Flat tax et CSG : les moins riches vont encore trinquer !

Dès janvier 2018, tout change, ou presque, pour la fiscalité de l’épargne ! La fameuse « flat tax » concernera aussi bien les livrets bancaires que le PEL ou les revenus tirés des actions. Cette « flat tax » va aussi creuser les inégalités. Voici pourquoi.

Depuis la réforme de la fiscalité de l’épargne menée par le gouvernement Hollande en 2012, le principe général est d’imposer les revenus du patrimoine à la même hauteur que ceux du travail (voir le récapitulatif de la fiscalité de l'épargne). La règle de base, c’est donc le barème progressif de l’impôt sur le revenu : plus on gagne, plus on paie. En parallèle, pour la plupart des placements, des cotisations sociales (CSG, CRDS, etc.) de 15,50% sont prélevées à la source.

Mais chaque règle a ses exceptions. L’assurance-vie garde ses avantages spécifiques. Le PEL n’est que partiellement fiscalisé. Les plus-values mobilières ouvrent droit à des abattements spécifiques. Les Livret A, LDD ou LEP restent entièrement défiscalisés (ni impôt, ni cotisations sociales !). Quant aux intérêts des livrets bancaires, ils sont soumis au barème de l’impôt sur le revenu, sauf si on choisit l’acompte libératoire de 24%, à condition de ne pas percevoir plus de 2 000 euros d’intérêts en un an.

Un exemple concret : pour les livrets bancaires, en prenant en compte les cotisations sociales, la CSG déductible et l’impôt sur le revenu, les épargnants les plus modestes paient chaque année 15,50% sur leurs intérêts, les plus aisés 58,21% (source).

Flat tax : un prélèvement forfaitaire unique de 30%

L’objectif avancé par Emmanuel Macron lors de la campagne, c’était de simplifier la fiscalité de l’épargne et du patrimoine. D’où le projet de prélèvement forfaitaire unique, ou PFU, qui doit selon le gouvernement s’appliquer dès janvier 2018. Sont concernés : les intérêts des livrets et autres produits bancaires classiques, les intérêts des prêts participatifs, les plus-values mobilières, les dividendes… Mais aussi le Plan épargne logement comme l’a annoncé lundi le ministre de l’Economie et des Finances Bruno Le Maire dans Les Echos.

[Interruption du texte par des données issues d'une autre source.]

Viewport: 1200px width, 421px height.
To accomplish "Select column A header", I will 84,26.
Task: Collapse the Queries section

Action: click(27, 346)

Plus précisément, ce PFU englobe les cotisations sociales et l’impôt sur le revenu (IR), pour un taux unique de 30%. Le gouvernement a toutefois souligné que ce PFU serait optionnel : pour les contribuables les plus modestes, peu ou pas imposés, il sera donc toujours possible de chois l’imposition classique (barème de l’IR + cotisations sociales).

Un impôt moins progressif, donc inégalitaire !

Sur le papier, l’intension paraît louable : une imposition plus lisible mais facultative. Dans les faits, cette « flat tax » va alourdir l’imposition des épargnants les plus modestes et alléger celle des plus aisés. Car il faut prendre en compte la hausse de la CSG, qui porte mécaniquement les cotisations sociales de 15,50% à 17,20% !

Reprenons l’exemple des livrets bancaires. Les contribuables les plus modestes, non imposés, se voient aujourd’hui prélever 15,50% sur leurs intérêts. A partir de 2018, ce sera 17,20% ! Pour eux, « flat tax » ou pas, ils seront plus taxés !

A ce jour, les contribuables les plus fortement imposés voient eux leurs intérêts rognés de 58,21%, au total (ou 39,50% en cas d’acompte libératoire). En 2018, avec le PFU, ce sera 30% tout rond. Pour eux, la « flat tax » sera donc très avantageuse ! « On ne va pas recréer des usines à gaz », a promis Bruno Le Maire, à propos du PFU. Soit. Mais en favorisant les riches plus que les pauvres.